Eur. Phys. J. C (1998) 5: 143-153
https://doi.org/10.1007/s100529800831

Theoretical physics

On chemical equilibrium in nuclear collisions

¹ INFN Sezione di Firenze, Largo E. Fermi 2, 1-50125, Firenze, Italy
² Institut für Kernphysik, Universität Frankfurt, August-Euler-Strasse 6., D-60486, Frankfurt, Germany
³ Fakultät für Physik, Universität Bielefeld, Universitätsstr. 25, D-33615, Bielefeld, Germany

^* e-mail: becattini@fi.infn.it
^** e-mail: marek@ikf.uni-frankfurt.de
^*** e-mail: sollfran@physik.uni-bielefeld.de

Received: 31 October 1997
Published online: 16 September 2013

Abstract

The data on average hadron multiplicities in central A+A collisions measured at CERN SPS are analysed with the ideal hadron gas model. It is shown that the full chemical equilibrium version of the model fails to describe the experimental results. The agreement of the data with the off-equilibrium version allowing for partial strangeness saturation is significantly better.
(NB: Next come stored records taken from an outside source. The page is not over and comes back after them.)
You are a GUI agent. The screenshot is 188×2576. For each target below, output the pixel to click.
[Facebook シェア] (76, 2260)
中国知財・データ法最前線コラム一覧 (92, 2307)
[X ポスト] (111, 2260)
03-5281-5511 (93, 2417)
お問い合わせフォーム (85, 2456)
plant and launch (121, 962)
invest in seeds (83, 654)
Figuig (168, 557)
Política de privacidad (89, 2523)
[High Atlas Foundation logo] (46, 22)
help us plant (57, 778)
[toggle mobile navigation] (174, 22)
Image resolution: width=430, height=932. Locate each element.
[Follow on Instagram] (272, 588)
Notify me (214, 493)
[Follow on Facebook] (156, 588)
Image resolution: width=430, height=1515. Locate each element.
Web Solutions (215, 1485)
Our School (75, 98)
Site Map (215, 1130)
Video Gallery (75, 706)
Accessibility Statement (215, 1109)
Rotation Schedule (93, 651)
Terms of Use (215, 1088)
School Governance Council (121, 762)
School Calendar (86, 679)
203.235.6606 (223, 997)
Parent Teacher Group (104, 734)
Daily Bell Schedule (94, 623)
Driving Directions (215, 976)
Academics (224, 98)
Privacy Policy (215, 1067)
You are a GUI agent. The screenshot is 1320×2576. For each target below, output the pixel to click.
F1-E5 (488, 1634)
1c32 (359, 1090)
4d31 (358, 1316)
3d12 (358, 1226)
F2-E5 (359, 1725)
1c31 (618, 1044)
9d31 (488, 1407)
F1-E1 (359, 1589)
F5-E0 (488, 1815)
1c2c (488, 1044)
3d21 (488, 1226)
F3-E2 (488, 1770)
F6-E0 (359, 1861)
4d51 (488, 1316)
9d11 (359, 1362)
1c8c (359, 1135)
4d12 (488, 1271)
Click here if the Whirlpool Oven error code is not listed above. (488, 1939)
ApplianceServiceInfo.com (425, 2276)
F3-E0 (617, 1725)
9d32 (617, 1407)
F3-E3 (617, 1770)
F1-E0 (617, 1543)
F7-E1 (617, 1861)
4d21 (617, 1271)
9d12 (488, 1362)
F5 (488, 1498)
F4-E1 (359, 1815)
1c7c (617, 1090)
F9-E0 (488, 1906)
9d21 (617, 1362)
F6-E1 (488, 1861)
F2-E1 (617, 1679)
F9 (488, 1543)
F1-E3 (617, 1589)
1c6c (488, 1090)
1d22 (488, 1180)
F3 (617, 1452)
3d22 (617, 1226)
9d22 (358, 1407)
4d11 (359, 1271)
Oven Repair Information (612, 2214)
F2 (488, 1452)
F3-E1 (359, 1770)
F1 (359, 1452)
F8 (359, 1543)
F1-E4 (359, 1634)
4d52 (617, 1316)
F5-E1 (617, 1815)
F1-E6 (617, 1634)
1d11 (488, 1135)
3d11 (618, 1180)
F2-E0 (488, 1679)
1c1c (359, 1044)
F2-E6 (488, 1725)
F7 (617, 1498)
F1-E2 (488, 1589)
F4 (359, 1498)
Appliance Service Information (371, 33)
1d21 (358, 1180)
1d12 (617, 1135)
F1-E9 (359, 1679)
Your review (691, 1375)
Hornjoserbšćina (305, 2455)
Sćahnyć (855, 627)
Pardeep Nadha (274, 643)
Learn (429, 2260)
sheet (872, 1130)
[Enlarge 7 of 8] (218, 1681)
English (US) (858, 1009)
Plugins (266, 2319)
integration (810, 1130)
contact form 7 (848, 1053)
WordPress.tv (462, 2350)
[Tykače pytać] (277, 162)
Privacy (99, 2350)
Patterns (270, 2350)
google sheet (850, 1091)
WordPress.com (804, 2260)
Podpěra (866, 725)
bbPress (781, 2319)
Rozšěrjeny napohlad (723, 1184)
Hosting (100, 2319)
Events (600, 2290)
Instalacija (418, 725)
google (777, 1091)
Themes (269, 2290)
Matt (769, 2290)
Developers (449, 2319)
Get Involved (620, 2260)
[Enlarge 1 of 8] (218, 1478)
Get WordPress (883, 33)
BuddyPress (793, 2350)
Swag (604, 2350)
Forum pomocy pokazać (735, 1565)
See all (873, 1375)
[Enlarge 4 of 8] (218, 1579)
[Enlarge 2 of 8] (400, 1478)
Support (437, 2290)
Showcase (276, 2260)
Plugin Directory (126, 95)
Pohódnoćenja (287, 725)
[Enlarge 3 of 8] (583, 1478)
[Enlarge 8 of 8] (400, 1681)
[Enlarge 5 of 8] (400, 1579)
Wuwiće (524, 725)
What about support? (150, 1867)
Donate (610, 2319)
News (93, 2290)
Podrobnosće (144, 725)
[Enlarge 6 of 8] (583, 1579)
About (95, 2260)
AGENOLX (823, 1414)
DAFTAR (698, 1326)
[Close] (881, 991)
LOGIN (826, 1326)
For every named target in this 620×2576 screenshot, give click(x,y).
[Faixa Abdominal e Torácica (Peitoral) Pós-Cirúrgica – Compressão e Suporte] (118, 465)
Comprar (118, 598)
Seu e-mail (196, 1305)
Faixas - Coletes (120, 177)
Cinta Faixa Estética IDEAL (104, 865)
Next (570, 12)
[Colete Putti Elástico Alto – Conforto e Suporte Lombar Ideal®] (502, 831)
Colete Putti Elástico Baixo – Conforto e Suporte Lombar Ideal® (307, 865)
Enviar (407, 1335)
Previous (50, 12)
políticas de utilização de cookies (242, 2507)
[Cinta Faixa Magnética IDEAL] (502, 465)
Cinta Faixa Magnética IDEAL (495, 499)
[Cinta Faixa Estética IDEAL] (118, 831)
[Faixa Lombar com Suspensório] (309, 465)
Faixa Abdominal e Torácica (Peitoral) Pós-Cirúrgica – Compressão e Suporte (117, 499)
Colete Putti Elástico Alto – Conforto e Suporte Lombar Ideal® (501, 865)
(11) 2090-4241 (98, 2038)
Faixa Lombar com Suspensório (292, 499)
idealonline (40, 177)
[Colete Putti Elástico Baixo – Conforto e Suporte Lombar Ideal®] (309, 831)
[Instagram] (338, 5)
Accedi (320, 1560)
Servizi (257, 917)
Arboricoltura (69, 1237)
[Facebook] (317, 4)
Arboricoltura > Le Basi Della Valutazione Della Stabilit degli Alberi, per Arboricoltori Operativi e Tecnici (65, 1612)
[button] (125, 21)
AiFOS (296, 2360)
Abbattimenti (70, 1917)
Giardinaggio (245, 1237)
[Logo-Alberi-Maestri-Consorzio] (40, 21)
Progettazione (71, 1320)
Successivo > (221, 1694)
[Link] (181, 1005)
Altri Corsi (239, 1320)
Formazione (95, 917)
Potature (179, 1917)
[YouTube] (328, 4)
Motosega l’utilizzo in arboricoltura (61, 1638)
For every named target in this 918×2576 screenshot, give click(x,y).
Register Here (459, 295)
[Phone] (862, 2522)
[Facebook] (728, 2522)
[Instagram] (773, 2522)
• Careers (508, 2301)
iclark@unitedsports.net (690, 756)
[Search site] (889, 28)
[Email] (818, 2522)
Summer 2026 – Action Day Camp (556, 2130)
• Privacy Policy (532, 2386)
The chemical freeze-out temperature of about 180 MeV seems to be independent of the system size (from S+S to Pb+Pb) and in agreement with that extracted in e⁺ + e⁻, p + p and collisions. The strangeness suppression is discussed at both hadron and valence quark level. It is found that the hadronic strangeness saturation factor γs increases from about 0.45 for p + p interactions to about 0.7 for central A+A collisions with no significant change from S+S to Pb+Pb collisions indicating that the strangeness enhancement in heavy ion collisions cannot be fully attributed to the increased system size. The quark strangeness suppression factor As is found to be about 0.2 for elementary collisions and about 0.4 for heavy ion collisions independently of collision energy and type of colliding system.